यह भी देखें
The EUR/USD pair started the trading week with a small southern gap, reacting to the latest events in the Middle East. Friday's trading closed at 1.1766, while today the pair opened at 1.1754. The key point here is not the south gap itself but the muted market reaction to escalation signals: the price gap amounts to only 12 pips, and the market shows no downward impulse. The pair drifted in the middle of the 17th figure, reflecting indecision among both buyers and sellers. This suggests that, despite the grim news flow, traders continue to count on a diplomatic outcome to the Middle East conflict, even though recent events point in the opposite direction.
Let us begin with the fact that Iran declined the second round of talks with the US, which was supposed to take place today in Islamabad. Market participants link that decision to the ongoing blockade of Iranian ports. Washington, for its part, ties any deblocking to a peace deal — in other words, first a deal, then lifting the blockade.
Moreover, the United States attacked and seized a cargo ship flying the Iranian flag, which the US military says tried to bypass their naval blockade near the Strait of Hormuz. Representatives of Iran's Joint Military Command claim that Iranian forces struck US ships with combat drones in response.
All these events cast doubt on a near-term end to the conflict. The situation worsens because the two-week truce between the US and Iran expires in just two days, on April 22. Whether the parties can extend it or hostilities will resume remains an open question.
How do we explain traders' undue optimism? Instead of moving toward the base of the 17th figure, the pair now attempts to close the southern gap, showing inexplicable resilience.
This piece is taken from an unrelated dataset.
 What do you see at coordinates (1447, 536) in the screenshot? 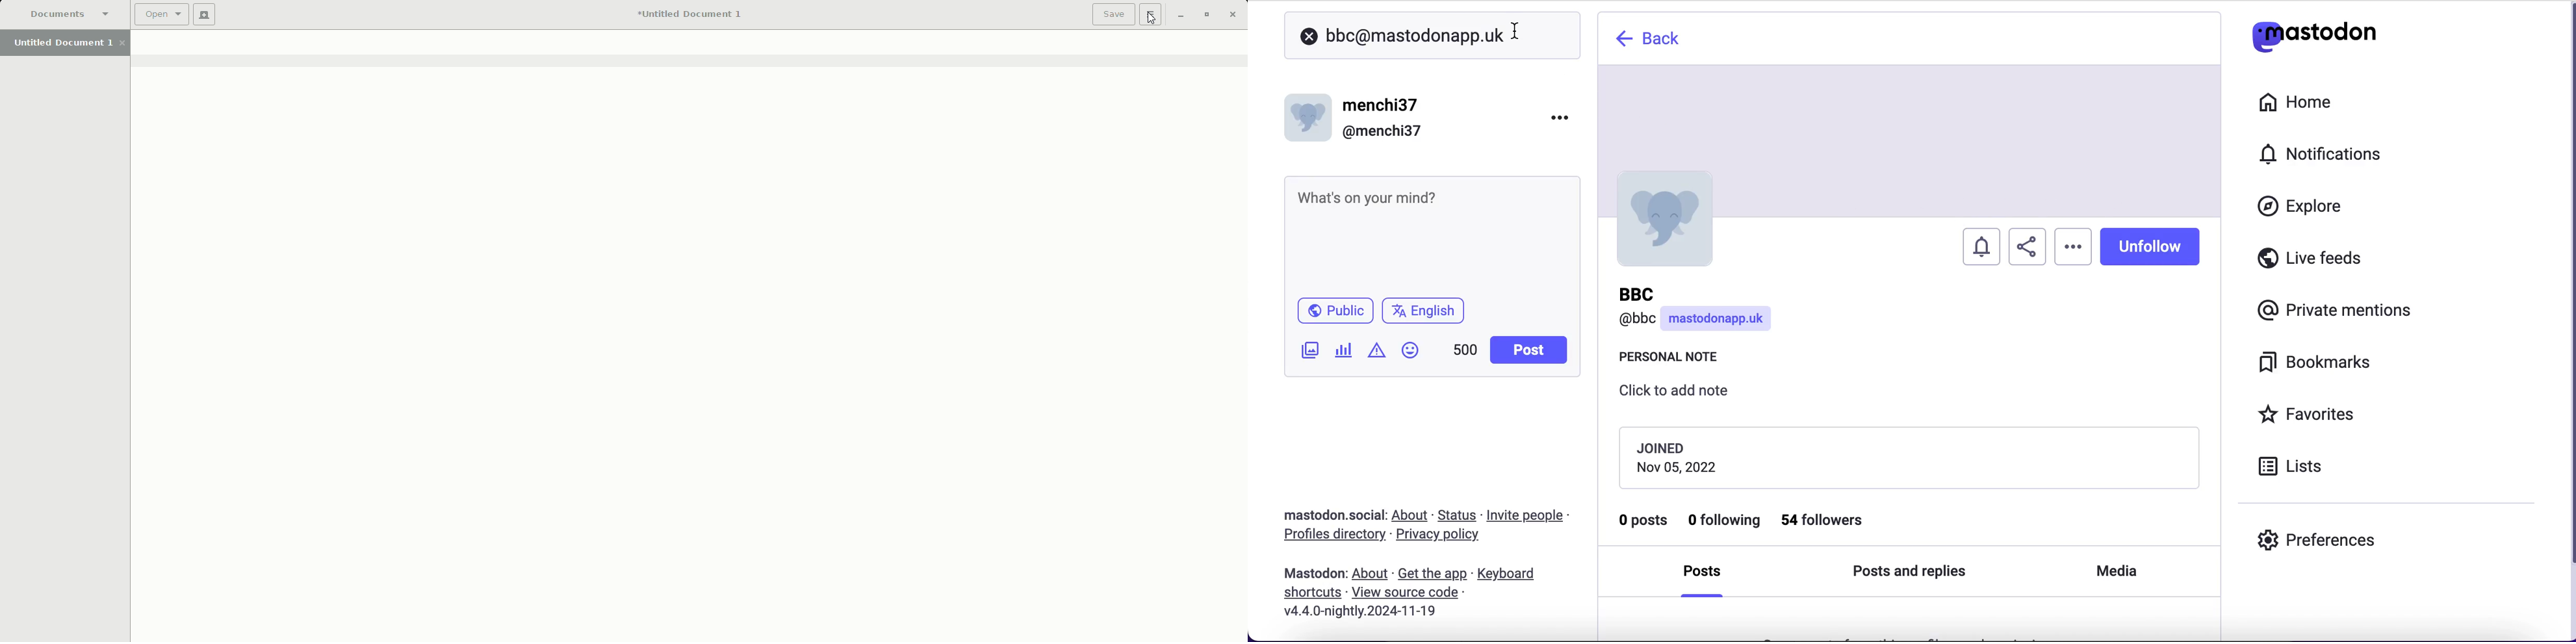
I see `privacy policy` at bounding box center [1447, 536].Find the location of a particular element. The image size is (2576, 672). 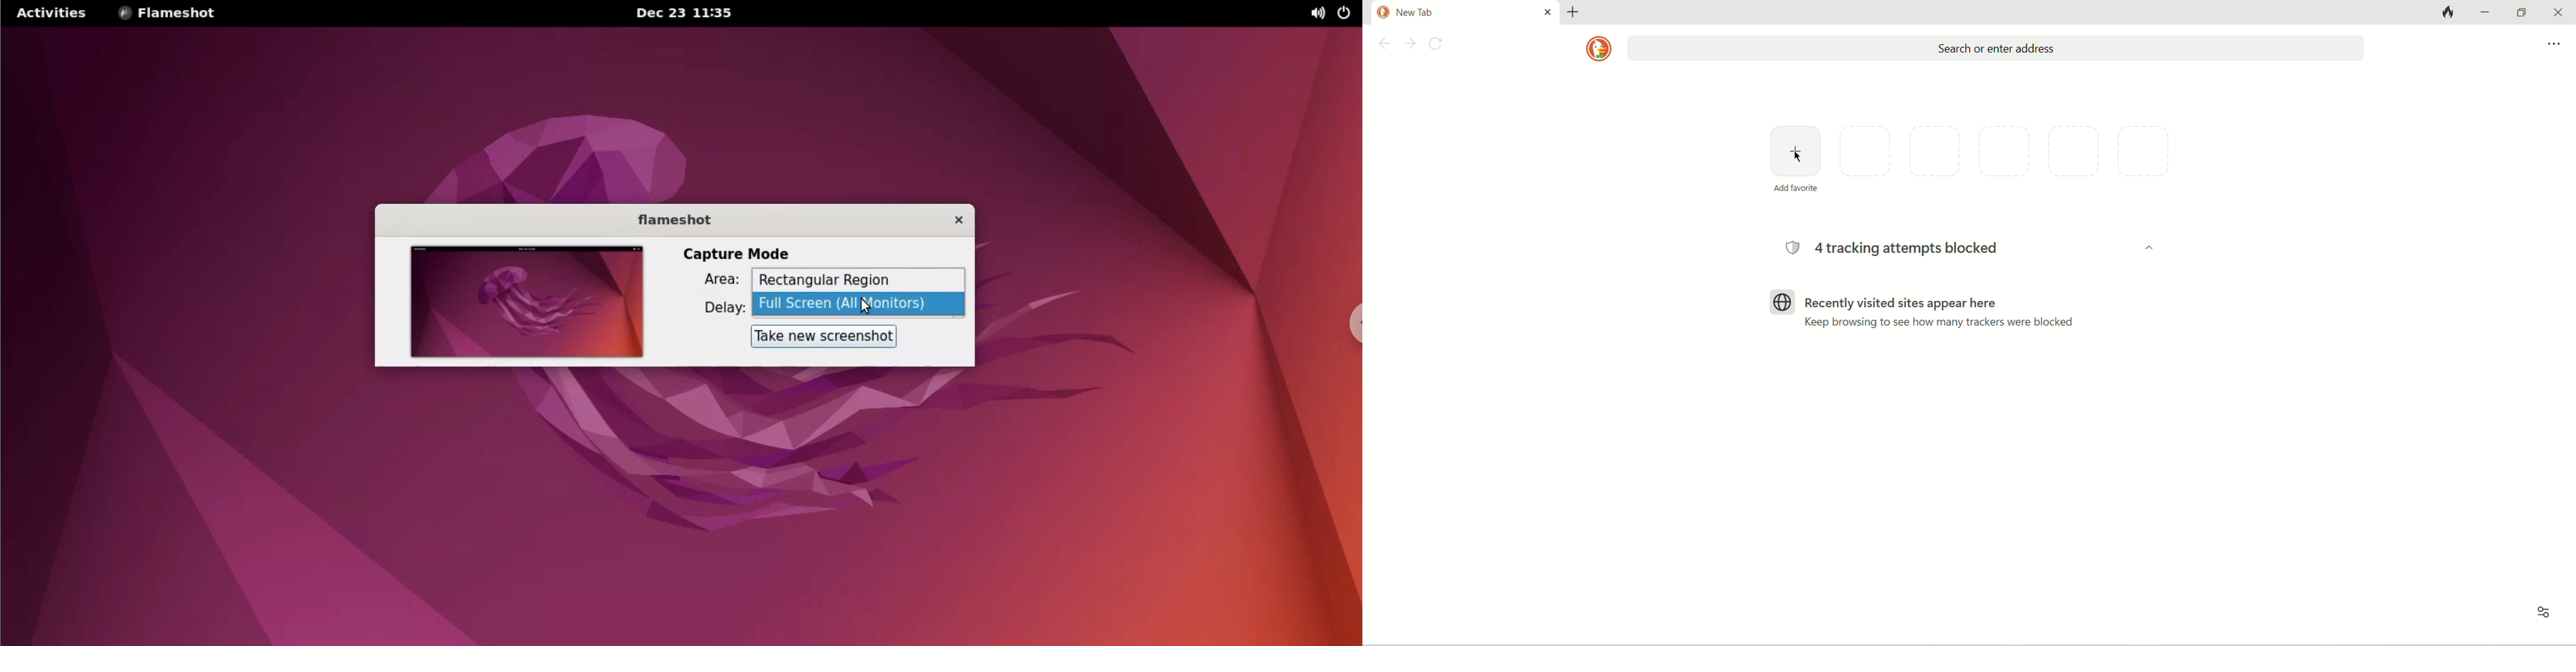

In my view, market participants are now overemphasizing any, even the weakest and most tenuous, signals of a possible resumption of talks. For example, yesterday, media reported that, despite the aforementioned incident in the Strait of Hormuz, Washington is still sending a negotiating delegation to Islamabad led by US Vice President J. D. Vance. The reports claim the negotiating team will land in Pakistan on Monday evening, that is, today.
A logical question arises: did the US delegation led by the second-ranking official in the US political hierarchy really fly to the other side of the world without confirmation of Iran's participation? That question, as they say, carries an asterisk.
The point is that reports claiming Iran refuses the second round of talks remain unofficial. Only Iranian media, citing anonymous sources, reported that the talks would not take place. Meanwhile, Iranian officials did not issue any comments on the negotiations announced by Trump.
In addition, Pakistani media report that local authorities have already stepped up security measures in Islamabad, and such measures usually indicate preparation for meetings of high-level delegations.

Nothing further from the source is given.